Comment 16 Tim Connors 2009-11-08 05:10:48 UTC
I'm the original reporter, and am now subscribed to this report.

The laptop is currently in "production", so I can't apply the patch until I can afford to reboot and crash the machine, however, one bit of trivia that didn't get into this report is that the bug is related to the i8k module.  With i8kmon running (which polls /proc/i8k I believe), the machine crashes in a small number of minutes (it stutters and pauses for a few seconds at a time and gets worse and worse until it panics).

If on the console, I cat /proc/i8kmon in a tight bash loop, then I could induce the panic in a few seconds after a few stutters, and if I recall correctly, after seeing a couple of traces (can't remember whether they were BUGs or otherwise).  The traces almost always involved "coretemp" if I recall correctly.

The hardware isn't an inspiron 8000, but that module had worked on most dell laptops I had come across, and was giving sane temperatures (if not fan speed) and was able to control the fan, so I kept on using it until I worked out it was crashing 2.6.28 and above.

If the debug will still be useful knowing these points, I'll get back to you when I'm able to apply the patch.
Comment 17 ykzhao 2009-11-13 03:40:20 UTC
Do you mean that the i8k module is used on your box?
   It seems that it will enter SMM mode in i8k.

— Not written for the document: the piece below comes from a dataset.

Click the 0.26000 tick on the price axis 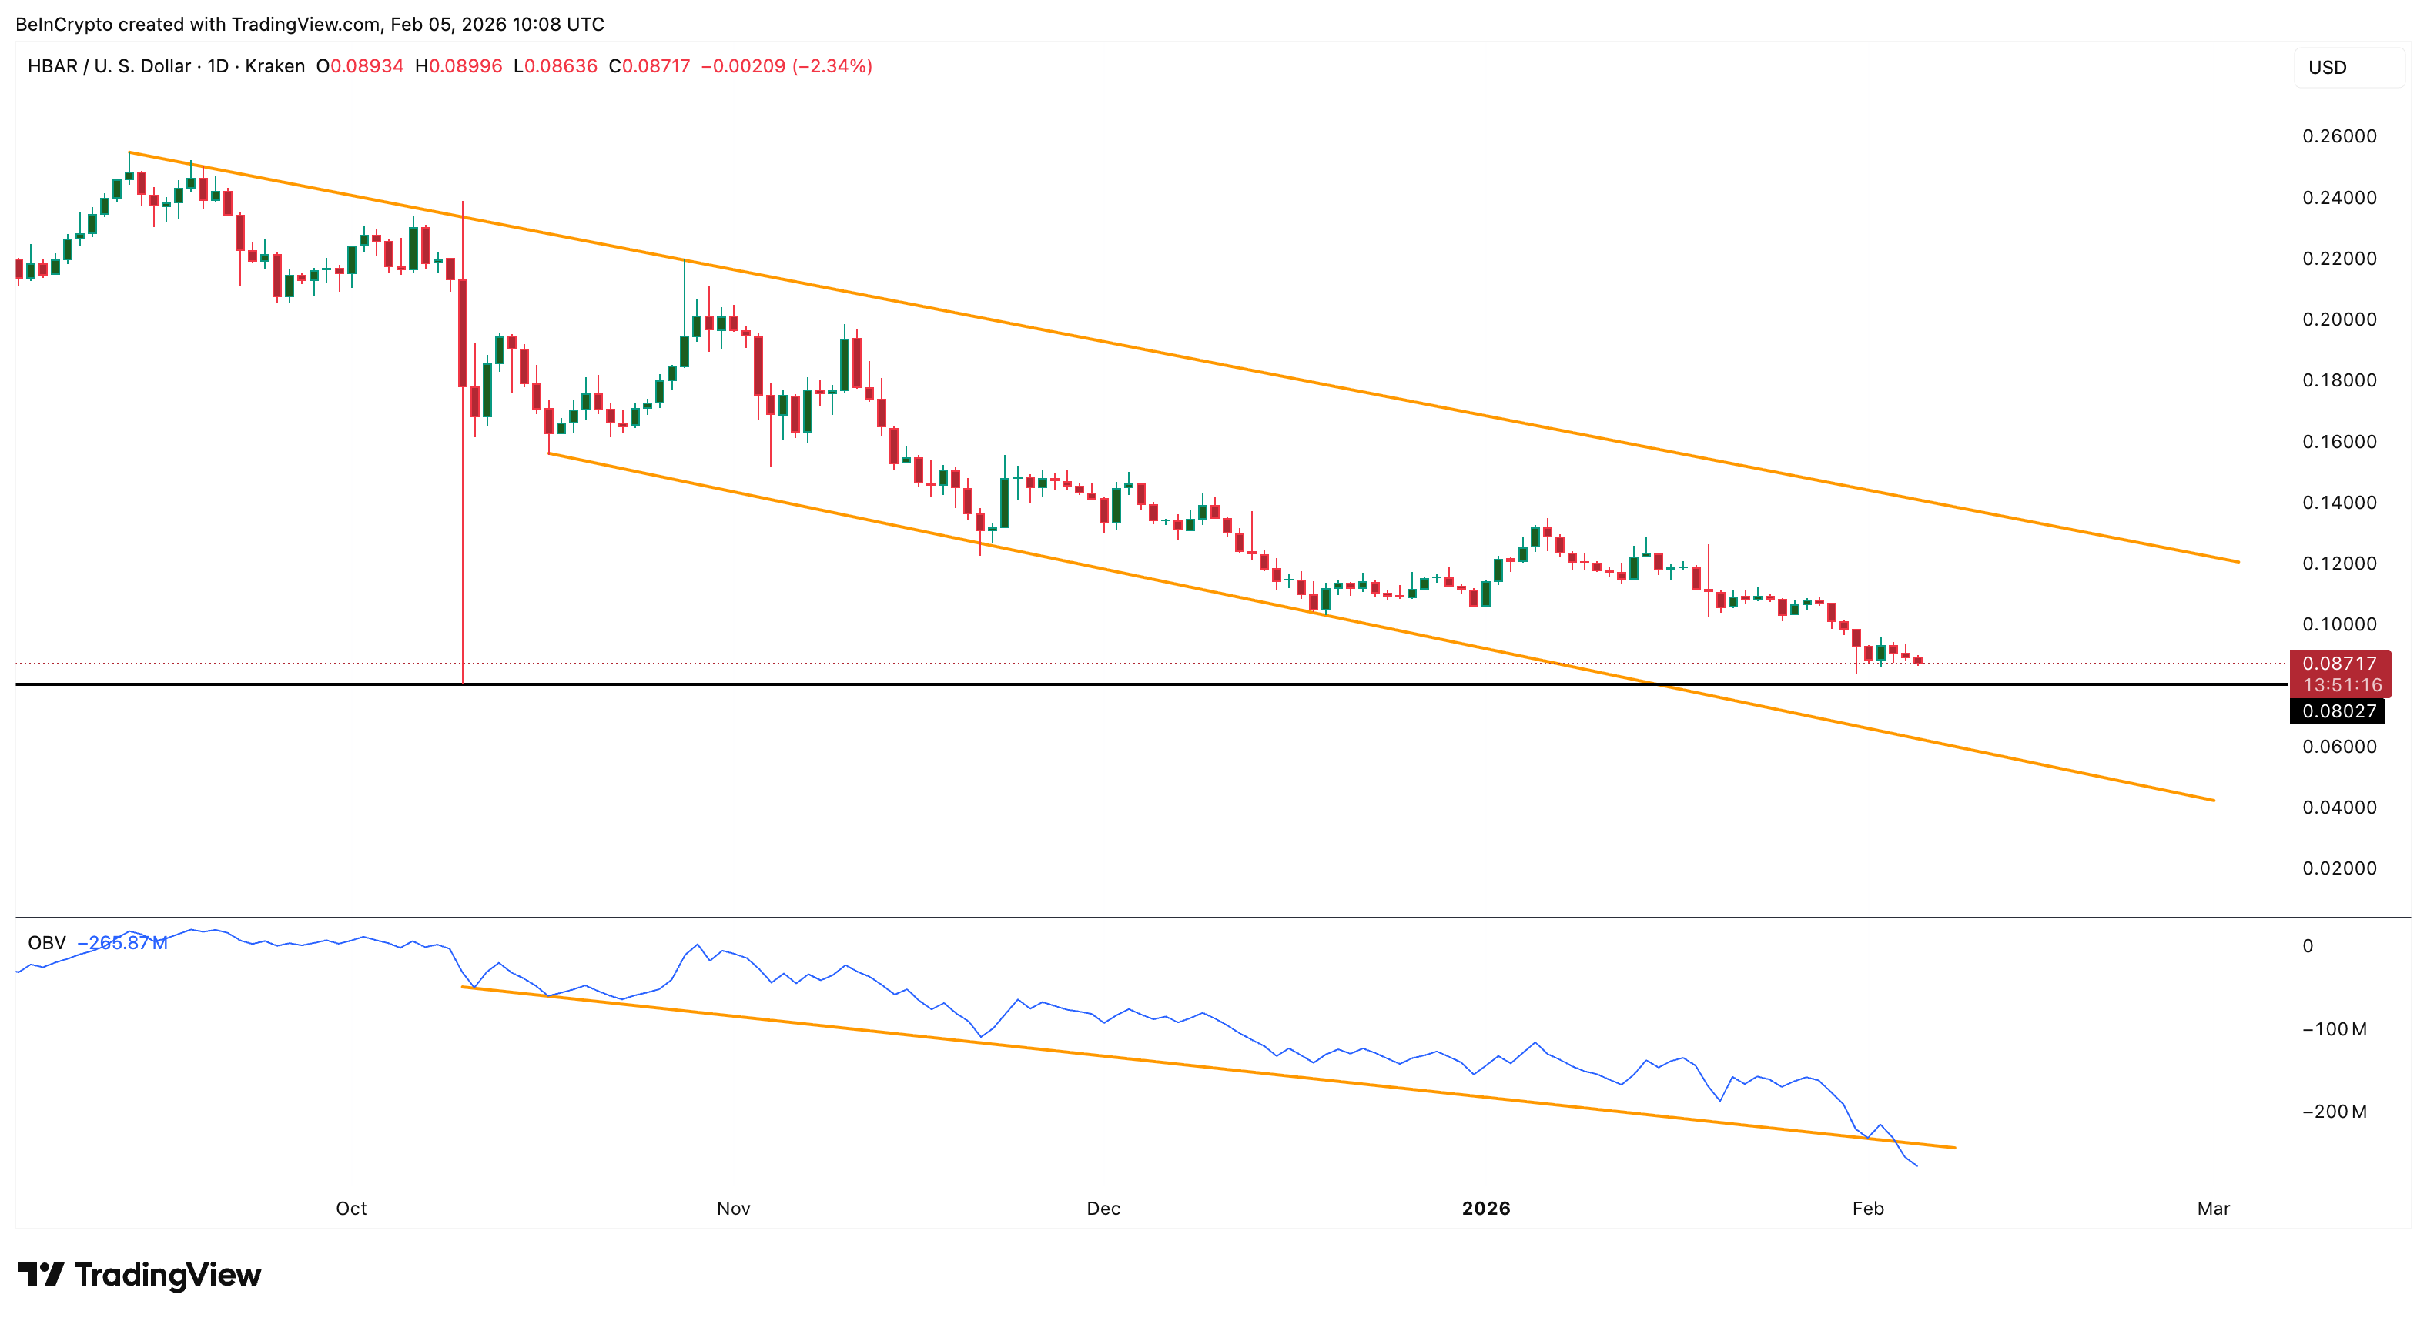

If the i8kmon polls the /proc/i8k interface, it will frequently enter the SMM mode. Maybe the IRQ will be enabled after entering the SMM. At the same time as the SMM is invisible to OS, we can't know where/when the IRQ is enabled.
   If the IRQ is enabled before we enter the C-state, sometimes it will complain the following warning message:

     ------------[ cut here ]------------
>> [  391.549836] Pid: 0, comm: swapper Not tainted 2.6.30-1-amd64 #1
> [  391.549841] Call Trace:
> [  391.549852]  [<ffffffff80258897>] ? sched_clock_cpu+0x7b/0x202
> [  391.549861]  [<ffffffff80258897>] ? sched_clock_cpu+0x7b/0x202
> [  391.549871]  [<ffffffff8024238f>] ? warn_slowpath_common+0x77/0xa3
> [  391.549880]  [<ffffffff80258897>] ? sched_clock_cpu+0x7b/0x202
> [  391.549905]  [<ffffffffa020a4db>] ? acpi_idle_enter_bm+0x16c/0x2a8
> [processor]
> [  391.549916]  [<ffffffff803fcfe0>] ? cpuidle_idle_call+0x8b/0xc7
> [  391.549926]  [<ffffffff8064e140>] ? early_idt_handler+0x0/0x71
> [  391.549936]  [<ffffffff8020edda>] ? cpu_idle+0x50/0x91
> [  391.549943]  [<ffffffff8064ec62>] ? start_kernel+0x37a/0x386
> [  391.549951]  [<ffffffff8064e3b7>] ? x86_64_start_kernel+0xf9/0x106
> [  391.549957] ---[ end trace 1aa56acdd82f3805 ]---

How about this issue if you don't load the i8k module or try the patch in comment #12?

thanks.
Comment 18 ykzhao 2009-12-22 01:43:09 UTC
From the log it seems that this issue is related with the SMI operation. In such case it is transparent to OS and we don't know when the irq is enabled.
At the same time as there is no response for more than one month, the bug will be rejected.